Jamie stood his ground. He blinked when Pitch went right through him.

"I'm not afraid of you," the boy said. "You can't hurt us anymore."

Pitch gasped, and scrambled away from Jamie crab-wise. "You- you _can't_ , that's not- I _am fear_!"

Jack looked away. Bunny's hand came down on his shoulder, and squeezed.

"You're the fear of sounds in the night and imaginary monsters under the bed," the Huldra said. "Be gone with you, Boogieman."

Sandy stepped towards Pitch, his sands coiling around his hands.

"You are beaten," North rumbled.

Pitch stood up. "You cannot defeat fear."

"But we can show the children how," Tooth said. She hovered at North's shoulder. " _They_ can defeat you."

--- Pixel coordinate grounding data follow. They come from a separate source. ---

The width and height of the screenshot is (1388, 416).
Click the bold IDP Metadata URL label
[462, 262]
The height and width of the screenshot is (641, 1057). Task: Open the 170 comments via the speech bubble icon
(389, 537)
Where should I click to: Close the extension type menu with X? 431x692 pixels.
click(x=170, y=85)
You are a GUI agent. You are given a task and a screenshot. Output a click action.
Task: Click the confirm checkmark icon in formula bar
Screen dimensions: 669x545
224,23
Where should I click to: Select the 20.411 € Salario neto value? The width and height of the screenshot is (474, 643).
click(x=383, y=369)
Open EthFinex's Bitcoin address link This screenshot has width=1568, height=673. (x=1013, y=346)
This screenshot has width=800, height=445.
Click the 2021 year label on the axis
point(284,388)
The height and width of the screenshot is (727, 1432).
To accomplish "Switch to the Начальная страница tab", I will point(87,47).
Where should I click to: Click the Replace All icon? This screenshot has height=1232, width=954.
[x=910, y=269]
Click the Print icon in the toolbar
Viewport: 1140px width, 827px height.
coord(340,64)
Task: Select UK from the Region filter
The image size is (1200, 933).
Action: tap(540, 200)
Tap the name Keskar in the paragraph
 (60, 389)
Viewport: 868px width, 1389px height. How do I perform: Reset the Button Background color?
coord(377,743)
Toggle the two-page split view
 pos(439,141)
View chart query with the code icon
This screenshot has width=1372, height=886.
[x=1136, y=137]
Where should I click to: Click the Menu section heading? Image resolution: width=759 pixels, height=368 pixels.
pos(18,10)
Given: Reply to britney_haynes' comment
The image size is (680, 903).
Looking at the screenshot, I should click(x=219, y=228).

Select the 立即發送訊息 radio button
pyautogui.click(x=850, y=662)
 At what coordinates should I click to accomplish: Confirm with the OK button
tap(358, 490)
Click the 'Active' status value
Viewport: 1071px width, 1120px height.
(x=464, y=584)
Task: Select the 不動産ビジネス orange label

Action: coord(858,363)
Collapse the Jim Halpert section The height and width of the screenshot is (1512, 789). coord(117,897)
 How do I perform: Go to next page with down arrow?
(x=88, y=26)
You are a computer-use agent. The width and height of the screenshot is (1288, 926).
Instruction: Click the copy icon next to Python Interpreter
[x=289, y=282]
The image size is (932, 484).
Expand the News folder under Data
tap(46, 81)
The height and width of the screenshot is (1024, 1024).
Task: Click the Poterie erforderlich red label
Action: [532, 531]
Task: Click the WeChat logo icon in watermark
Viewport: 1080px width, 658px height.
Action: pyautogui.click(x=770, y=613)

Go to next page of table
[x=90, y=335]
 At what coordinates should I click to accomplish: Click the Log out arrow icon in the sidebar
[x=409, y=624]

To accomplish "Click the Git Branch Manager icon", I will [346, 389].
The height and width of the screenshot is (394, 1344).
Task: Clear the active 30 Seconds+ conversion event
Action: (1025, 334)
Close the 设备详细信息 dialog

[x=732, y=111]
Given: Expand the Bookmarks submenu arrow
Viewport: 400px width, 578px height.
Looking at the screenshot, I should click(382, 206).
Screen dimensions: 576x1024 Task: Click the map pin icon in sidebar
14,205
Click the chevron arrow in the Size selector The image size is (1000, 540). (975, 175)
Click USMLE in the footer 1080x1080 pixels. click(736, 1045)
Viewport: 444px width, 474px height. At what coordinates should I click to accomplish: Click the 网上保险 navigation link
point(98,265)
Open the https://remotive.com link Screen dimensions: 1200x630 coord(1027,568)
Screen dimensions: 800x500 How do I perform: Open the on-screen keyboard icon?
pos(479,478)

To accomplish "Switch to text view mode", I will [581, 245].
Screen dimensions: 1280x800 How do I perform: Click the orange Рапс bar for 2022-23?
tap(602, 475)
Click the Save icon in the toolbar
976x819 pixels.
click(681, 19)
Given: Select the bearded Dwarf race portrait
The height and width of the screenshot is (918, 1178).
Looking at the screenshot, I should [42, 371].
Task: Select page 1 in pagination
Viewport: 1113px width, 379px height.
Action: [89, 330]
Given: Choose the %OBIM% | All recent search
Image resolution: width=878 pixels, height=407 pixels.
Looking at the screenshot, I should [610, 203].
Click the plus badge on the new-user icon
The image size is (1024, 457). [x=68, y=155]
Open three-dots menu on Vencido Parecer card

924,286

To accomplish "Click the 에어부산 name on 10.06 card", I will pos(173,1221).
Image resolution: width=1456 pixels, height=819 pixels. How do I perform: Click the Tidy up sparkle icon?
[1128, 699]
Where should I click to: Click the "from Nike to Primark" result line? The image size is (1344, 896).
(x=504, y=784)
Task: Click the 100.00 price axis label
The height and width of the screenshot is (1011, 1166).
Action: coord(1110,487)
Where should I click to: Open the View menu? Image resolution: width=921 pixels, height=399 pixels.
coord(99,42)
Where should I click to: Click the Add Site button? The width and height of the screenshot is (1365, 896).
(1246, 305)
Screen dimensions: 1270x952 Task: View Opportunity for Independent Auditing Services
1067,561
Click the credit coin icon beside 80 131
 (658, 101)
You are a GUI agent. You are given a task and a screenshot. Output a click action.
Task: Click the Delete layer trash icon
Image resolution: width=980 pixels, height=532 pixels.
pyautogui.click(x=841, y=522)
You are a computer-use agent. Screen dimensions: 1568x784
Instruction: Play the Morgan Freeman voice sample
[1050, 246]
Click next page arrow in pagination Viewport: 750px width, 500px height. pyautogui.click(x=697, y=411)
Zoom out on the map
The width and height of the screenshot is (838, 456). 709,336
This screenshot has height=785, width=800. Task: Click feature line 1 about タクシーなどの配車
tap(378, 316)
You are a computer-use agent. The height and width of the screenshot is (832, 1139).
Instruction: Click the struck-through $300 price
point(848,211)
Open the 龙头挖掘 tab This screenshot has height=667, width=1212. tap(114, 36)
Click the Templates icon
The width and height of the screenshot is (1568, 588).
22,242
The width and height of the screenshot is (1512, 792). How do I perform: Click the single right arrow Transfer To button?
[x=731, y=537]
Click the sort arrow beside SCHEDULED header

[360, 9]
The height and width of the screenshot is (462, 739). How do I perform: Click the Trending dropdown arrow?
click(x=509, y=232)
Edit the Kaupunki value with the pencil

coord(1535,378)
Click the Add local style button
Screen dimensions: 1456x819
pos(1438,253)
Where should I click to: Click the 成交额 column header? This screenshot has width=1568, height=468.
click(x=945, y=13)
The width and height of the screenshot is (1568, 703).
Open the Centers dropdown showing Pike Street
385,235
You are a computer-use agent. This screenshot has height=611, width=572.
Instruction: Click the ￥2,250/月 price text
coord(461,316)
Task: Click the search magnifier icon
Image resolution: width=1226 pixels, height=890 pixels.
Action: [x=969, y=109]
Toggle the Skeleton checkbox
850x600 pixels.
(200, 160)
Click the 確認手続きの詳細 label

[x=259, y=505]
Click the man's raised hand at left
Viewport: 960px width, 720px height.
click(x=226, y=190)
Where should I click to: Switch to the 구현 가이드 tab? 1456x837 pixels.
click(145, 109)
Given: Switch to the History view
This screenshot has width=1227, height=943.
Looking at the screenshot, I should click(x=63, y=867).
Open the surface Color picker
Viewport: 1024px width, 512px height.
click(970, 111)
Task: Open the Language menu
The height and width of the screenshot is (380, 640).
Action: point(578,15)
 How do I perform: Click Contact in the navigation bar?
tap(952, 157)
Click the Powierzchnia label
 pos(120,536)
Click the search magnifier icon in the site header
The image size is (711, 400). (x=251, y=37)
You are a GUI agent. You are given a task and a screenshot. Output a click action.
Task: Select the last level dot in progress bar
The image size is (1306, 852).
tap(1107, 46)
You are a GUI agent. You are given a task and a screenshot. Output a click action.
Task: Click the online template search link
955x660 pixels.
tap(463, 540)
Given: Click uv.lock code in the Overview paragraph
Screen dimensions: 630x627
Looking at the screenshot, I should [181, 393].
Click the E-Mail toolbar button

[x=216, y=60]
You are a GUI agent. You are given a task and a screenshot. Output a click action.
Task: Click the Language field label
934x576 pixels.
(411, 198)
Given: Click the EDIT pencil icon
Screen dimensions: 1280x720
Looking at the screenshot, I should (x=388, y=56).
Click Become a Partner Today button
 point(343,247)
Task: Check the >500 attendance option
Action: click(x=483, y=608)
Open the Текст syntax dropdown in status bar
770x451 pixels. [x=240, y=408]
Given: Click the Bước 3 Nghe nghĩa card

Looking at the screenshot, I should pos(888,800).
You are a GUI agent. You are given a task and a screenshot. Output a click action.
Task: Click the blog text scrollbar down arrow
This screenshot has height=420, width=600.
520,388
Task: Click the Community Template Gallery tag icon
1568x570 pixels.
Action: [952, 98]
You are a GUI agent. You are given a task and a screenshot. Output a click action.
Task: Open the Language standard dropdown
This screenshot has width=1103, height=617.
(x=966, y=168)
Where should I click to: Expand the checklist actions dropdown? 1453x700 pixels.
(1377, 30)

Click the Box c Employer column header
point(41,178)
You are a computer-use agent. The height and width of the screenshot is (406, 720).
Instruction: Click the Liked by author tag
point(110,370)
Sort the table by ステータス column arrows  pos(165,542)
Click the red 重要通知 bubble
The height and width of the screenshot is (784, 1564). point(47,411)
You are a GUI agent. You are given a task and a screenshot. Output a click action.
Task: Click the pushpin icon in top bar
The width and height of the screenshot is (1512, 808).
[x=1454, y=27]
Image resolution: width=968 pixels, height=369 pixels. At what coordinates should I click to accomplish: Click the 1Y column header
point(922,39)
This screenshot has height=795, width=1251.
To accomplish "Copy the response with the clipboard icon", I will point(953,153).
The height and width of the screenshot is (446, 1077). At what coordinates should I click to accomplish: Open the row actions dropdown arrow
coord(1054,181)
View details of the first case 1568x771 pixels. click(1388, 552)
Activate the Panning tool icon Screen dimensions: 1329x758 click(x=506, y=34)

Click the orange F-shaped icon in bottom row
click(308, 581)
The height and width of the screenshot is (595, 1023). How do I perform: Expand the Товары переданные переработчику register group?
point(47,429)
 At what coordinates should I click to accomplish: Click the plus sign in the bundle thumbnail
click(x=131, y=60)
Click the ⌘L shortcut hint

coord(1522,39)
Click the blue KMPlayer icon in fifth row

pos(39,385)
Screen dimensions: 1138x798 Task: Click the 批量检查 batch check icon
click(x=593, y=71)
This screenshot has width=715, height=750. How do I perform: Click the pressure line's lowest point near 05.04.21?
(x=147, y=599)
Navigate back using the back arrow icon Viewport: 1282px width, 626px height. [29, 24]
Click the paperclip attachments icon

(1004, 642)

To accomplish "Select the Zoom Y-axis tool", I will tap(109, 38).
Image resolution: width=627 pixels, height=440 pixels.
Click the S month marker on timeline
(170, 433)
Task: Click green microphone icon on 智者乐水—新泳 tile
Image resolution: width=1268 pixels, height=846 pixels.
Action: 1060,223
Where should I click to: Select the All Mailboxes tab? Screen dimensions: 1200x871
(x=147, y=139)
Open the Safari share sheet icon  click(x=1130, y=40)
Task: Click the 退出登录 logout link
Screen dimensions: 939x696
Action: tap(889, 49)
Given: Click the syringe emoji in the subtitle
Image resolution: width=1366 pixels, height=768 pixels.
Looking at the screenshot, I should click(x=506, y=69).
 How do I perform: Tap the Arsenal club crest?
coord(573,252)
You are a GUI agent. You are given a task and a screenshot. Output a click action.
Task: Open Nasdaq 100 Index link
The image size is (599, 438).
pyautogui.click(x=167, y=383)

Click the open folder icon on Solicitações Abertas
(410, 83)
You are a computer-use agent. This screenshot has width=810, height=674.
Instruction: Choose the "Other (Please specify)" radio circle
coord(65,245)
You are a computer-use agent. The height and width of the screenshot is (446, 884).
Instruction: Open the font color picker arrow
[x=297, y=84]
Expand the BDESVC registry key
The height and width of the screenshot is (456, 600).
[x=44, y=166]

"Which we have," Cupcake said. "Give up!" She hefted a snowball in one hand.

The twins turned their flashlights on Pitch. Pippa followed Cupcake's lead and got a snowball in each hand.

"Nightmares pass!" Monty shouted.

Pitch hissed at them- and then ran.

Jamie's snowball got him mid-back. "And _stay away from my sister you jerk_!"

North chuckled, and then looked at the other spirits. "We must follow him, make sure he has retreated."

The Huldra nodded. "Children will dream properly, for the moment. But you had best ensure it remains so. Everyone, inside. We will finish this night with cocoa- and teeth brushing, yes, you need not say it- and then sleep."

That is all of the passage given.